La déception boursière sur la dernière décennie relève de l'épique : Alibaba cote à son prix d'introduction de 2014 malgré un chiffre d'affaires multiplié par vingt et un profit qui triple. Cette performance opérationnelle, quoique notable, est cependant moins spectaculaire que celle d'Amazon. 

La structure de contrôle offshore illisible, la comptabilité toujours douteuse des entreprises chinoises et les déboires de Jack Ma avec les caciques du parti sont passées par là. On soulignera aussi l'indéniable ralentissement de l'économique chinoise, attribué par certains au contre-coup de la pandémie, par d'autres à la fin d'un super cycle économique de presque un demi-siècle.

Enfin, Alibaba fait face à une compression des marges plus ou moins structurelle, car s'il fut un pionnier du e-commerce en Chine, la concurrence s'y développe désormais à rythme ébouriffant. Qu'on se figure par exemple que Shein, sorti de nulle part il y a quelques années, dépasse désormais Zara en volumes d'affaires.  

Un doute subsiste aussi sur la curieuse gestion de la trésorerie du groupe — un trésor de guerre de $76 milliards. Alibaba empile les profits au bilan, sans que le détail de ses placements de trésorerie ne soit dévoilé.
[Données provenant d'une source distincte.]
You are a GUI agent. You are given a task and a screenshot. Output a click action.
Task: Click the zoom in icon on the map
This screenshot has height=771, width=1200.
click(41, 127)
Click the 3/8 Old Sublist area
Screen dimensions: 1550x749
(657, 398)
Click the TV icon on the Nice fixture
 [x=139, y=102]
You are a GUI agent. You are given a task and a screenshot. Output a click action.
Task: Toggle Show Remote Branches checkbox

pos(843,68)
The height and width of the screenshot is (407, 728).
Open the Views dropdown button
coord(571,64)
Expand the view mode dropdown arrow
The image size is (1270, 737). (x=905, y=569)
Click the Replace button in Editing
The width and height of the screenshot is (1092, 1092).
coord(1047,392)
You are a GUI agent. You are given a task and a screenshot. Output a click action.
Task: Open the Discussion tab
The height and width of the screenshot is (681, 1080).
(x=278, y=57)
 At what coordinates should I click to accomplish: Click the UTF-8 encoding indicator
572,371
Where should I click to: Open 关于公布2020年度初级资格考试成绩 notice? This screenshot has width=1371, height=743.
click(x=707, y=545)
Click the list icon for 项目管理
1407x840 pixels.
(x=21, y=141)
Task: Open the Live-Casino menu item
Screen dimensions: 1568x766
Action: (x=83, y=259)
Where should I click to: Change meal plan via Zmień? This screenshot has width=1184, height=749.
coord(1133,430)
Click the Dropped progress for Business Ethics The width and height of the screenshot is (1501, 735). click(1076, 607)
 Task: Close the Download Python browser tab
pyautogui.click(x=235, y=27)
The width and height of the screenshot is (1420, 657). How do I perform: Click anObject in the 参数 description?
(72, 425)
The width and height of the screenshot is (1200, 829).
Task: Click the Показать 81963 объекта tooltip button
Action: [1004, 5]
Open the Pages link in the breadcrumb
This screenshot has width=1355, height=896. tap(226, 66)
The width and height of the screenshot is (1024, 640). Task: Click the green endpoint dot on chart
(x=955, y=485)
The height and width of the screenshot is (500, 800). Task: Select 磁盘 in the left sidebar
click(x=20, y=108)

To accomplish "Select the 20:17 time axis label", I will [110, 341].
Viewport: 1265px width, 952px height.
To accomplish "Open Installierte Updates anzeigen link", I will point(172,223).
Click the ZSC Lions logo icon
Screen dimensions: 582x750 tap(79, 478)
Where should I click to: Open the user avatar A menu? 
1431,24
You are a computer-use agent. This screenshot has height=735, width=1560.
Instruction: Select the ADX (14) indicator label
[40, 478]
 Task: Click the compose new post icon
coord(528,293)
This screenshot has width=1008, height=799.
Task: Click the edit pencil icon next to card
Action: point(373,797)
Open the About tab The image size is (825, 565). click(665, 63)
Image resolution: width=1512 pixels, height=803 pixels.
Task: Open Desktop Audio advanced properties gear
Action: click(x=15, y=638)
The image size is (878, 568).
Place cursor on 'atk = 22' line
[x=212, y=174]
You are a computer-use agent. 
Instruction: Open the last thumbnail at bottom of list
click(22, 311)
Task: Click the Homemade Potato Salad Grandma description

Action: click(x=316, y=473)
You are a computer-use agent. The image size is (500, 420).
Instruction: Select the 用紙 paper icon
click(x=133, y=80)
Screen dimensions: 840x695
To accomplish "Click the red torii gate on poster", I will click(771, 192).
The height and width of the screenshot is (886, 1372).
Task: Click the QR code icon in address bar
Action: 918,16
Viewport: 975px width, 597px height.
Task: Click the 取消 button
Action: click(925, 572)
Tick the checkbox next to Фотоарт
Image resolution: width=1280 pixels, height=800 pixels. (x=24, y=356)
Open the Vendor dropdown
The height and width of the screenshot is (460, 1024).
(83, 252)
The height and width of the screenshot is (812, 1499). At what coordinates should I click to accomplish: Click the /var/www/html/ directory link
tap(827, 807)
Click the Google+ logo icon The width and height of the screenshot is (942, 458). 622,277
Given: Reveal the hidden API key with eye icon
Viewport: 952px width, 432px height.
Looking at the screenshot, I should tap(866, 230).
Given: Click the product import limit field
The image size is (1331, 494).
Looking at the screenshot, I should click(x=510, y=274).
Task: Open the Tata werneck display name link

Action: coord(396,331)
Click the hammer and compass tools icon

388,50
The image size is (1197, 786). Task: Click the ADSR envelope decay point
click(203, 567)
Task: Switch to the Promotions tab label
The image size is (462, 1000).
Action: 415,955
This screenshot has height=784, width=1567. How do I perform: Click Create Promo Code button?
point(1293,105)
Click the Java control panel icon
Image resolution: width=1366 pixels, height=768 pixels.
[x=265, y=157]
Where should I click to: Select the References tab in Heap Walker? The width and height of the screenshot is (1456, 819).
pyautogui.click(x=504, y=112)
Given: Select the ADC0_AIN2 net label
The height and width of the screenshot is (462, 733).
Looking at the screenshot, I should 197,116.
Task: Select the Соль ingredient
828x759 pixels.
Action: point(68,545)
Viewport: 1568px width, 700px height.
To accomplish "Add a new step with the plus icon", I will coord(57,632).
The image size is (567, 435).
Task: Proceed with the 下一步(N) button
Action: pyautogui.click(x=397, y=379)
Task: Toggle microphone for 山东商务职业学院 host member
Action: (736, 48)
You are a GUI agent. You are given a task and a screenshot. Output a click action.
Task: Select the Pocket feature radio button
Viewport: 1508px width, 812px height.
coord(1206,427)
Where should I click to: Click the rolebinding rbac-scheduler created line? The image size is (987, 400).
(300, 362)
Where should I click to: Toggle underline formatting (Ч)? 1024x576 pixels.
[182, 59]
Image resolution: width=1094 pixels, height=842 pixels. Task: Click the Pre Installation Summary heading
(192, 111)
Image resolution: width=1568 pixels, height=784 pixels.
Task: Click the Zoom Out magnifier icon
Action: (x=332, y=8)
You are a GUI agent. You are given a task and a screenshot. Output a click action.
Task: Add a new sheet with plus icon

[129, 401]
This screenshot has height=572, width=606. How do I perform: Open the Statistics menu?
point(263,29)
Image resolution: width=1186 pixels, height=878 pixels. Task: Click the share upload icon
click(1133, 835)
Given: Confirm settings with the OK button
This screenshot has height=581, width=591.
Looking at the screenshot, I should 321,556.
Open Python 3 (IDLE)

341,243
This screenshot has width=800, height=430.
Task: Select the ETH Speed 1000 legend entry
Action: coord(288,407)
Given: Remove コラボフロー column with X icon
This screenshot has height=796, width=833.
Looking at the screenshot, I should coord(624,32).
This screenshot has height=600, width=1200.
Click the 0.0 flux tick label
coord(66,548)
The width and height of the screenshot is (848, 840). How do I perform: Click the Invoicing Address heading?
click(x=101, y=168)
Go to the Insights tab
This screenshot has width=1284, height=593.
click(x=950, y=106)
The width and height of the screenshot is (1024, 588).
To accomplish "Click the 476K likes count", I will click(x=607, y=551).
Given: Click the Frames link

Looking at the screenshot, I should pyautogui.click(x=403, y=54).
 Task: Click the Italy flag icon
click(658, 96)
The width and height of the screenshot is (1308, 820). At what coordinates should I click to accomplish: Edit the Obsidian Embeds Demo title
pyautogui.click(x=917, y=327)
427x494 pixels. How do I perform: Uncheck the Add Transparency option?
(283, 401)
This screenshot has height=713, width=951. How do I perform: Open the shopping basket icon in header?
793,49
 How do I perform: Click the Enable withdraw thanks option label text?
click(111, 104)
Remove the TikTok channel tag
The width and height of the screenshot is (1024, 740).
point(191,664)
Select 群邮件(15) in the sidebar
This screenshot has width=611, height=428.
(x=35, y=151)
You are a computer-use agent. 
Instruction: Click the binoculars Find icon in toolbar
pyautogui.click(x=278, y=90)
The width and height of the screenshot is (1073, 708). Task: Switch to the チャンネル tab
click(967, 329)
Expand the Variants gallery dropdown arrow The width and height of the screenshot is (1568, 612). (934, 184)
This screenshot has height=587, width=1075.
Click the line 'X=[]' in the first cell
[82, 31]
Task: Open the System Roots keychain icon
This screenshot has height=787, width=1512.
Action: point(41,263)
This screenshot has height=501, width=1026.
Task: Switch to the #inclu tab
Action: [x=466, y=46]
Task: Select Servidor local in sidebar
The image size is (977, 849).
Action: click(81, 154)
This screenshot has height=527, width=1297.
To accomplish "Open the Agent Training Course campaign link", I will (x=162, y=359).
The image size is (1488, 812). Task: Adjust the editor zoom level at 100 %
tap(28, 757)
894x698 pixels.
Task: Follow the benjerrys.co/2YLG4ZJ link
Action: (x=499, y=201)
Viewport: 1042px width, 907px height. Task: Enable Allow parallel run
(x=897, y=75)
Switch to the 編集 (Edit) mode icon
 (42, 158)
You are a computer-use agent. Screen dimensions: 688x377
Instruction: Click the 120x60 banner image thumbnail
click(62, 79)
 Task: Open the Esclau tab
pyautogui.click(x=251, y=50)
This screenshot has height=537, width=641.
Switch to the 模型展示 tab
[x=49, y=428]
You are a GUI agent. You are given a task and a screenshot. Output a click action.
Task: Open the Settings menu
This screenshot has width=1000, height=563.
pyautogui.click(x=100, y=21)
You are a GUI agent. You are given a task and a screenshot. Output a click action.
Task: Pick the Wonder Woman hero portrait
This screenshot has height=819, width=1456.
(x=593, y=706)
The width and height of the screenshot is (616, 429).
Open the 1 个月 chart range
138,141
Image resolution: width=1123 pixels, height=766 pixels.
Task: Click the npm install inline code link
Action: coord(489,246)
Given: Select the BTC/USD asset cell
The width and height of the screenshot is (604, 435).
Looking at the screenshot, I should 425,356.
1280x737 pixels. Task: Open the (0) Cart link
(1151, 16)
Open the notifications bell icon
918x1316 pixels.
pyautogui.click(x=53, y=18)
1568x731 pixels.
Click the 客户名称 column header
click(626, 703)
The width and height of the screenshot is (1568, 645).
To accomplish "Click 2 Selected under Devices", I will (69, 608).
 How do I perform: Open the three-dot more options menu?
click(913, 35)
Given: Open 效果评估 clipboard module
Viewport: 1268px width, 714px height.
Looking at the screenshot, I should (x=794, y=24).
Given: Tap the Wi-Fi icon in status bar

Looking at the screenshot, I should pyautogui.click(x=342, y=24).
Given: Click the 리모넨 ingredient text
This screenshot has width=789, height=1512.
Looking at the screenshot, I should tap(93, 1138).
Tout ceci étonne un peu, même si l'on n'en est plus à une opacité près dans ce dossier. 

Mais les choses bougent — ce que les résultats annuels du groupe, publiés en fin de semaine dernière, confirment pour de bon. Alibaba lance une restructuration majeure pour simplifier son portefeuille d'activités : les segments logistique et épicerie, tous deux déficitaires, seront cotés indépendamment, tandis que le segment cloud sera séparé de la holding via un spin-off.

Alibaba se recentre entièrement sur le e-commerce, et annonce en parallèle un programme de rachats d'actions massifs. $11 milliards y ont déjà été consacrés au fil de l'exercice fiscal qui s'achève. Le groupe estime que ceci représente 44% de son free cash-flow.

Une simplification de la structure, une valorisation à x8 les profits et un programme de rachats d'actions massif : voilà sans doute ce qui a tapé dans l'oeil de nombreux gérants de hedge funds ces dernières semaines, dont le célèbre Dan Loeb.